E como faz pra receber tanto fiado?
Um terço não recebo nunca, mas enfio no preço. De cada três, um sai do garimpo no prejuízo, mas todos sabem disso e concordam com o preço. Aqui a ambição anda de mão com a bondade.
Debaixo da uma castanheira amazônica, alguém me disse que o ouriço das castanhas, o côco onde elas se apinham, cai de quarenta metros: se pegar na cabeça, mata. Para abrir a dureza do ouriço, é preciso facão e habilidade. Mas o macaco, garantiu um caboclo, abre com uma pedra:
Bate no lugar certinho, o ouriço abre que nem a gente abre a mão, pronto.
E por que você não bate no mesmo ponto?
Mas o macaco não deixa ver, doutor, vai bater sempre lá longe! E eu já tentei tanto! Noutra encarnação quero nascer macaco só pra abrir ouriço com pedrada!
Oeste do Paraná, 1974. Com o fotógrafo Dorico da Silva, fazendo pioneiras reportagens sobre a soja que começava a cobrir os campos, passamos por um pasto queimado.

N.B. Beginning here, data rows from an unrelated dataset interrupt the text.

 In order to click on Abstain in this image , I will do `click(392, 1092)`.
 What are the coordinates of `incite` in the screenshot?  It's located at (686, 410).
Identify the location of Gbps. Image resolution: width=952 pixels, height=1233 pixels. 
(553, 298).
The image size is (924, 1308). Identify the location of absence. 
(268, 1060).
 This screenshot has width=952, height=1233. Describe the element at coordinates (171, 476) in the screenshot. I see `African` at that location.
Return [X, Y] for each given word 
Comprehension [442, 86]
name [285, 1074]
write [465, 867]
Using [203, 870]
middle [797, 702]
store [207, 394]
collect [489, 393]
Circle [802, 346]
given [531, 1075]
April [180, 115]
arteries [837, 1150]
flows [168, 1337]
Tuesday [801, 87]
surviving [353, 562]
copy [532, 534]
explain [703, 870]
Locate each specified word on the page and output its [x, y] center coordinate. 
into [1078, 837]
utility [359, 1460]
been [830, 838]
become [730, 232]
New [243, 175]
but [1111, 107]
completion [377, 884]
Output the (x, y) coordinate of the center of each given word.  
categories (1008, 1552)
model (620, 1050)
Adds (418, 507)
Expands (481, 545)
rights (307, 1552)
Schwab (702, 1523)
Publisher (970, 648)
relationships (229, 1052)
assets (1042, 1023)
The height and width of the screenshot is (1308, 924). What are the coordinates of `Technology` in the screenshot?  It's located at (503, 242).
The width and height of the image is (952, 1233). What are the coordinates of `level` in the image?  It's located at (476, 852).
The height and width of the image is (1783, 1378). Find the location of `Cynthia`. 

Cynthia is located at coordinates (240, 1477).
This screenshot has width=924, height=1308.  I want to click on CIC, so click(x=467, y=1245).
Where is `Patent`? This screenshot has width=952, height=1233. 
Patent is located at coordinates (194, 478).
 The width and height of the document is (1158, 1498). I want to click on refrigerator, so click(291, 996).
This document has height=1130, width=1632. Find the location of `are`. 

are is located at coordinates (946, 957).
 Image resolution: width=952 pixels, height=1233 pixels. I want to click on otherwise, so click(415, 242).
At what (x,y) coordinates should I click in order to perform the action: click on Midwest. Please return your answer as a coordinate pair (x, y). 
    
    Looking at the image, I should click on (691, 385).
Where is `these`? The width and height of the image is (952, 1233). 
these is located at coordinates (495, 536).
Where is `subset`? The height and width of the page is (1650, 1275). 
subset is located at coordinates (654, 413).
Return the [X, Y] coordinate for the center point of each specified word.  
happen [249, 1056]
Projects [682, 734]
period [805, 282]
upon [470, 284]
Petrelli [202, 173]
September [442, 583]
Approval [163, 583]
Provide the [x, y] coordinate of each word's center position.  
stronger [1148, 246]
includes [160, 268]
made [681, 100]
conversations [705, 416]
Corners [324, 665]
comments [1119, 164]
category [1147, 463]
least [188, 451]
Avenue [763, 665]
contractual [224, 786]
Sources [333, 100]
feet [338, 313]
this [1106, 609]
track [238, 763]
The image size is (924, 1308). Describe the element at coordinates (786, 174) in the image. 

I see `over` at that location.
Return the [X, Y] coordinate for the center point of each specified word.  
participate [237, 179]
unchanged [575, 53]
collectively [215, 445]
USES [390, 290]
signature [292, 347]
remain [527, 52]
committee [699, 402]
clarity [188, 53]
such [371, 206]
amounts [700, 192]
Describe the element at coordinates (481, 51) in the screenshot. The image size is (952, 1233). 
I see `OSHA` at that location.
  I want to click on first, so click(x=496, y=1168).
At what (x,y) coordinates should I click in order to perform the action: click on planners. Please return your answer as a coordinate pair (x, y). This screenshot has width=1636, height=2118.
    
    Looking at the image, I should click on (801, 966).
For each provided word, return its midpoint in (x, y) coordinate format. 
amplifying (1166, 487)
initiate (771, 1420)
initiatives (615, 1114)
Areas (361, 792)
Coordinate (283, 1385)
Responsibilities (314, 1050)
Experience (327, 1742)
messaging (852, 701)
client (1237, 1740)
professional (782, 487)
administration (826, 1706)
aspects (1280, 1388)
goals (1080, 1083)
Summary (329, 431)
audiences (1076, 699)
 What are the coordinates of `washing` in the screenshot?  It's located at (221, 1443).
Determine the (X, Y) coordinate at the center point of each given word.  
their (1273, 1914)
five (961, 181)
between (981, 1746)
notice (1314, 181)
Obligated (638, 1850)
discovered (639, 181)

Tocos da antiga floresta esbraseavam quando batia o vento, voltavam a ficar brancos de cinza quando o vento parava.
Numa cidadezinha logo adiante compramos dois espetos, carne e sal grosso. Voltamos à queimada, espetamos os pedaços de carne, salgamos e fincamos no chão, ao lado ali do primeiro toco em brasa. O chão estava coberto de cinza e fumaçava ainda quente. Deixamos os espetos lá, por conta do vento, e voltamos à cidadezinha, tomamos cerveja até o sol morrer. Aí voltamos para lá e, iluminados pelos faróis do carro, comemos só com os dentes, olhando ainda os últimos borrões do poente, um churrasco tão primitivo quanto inesquecível.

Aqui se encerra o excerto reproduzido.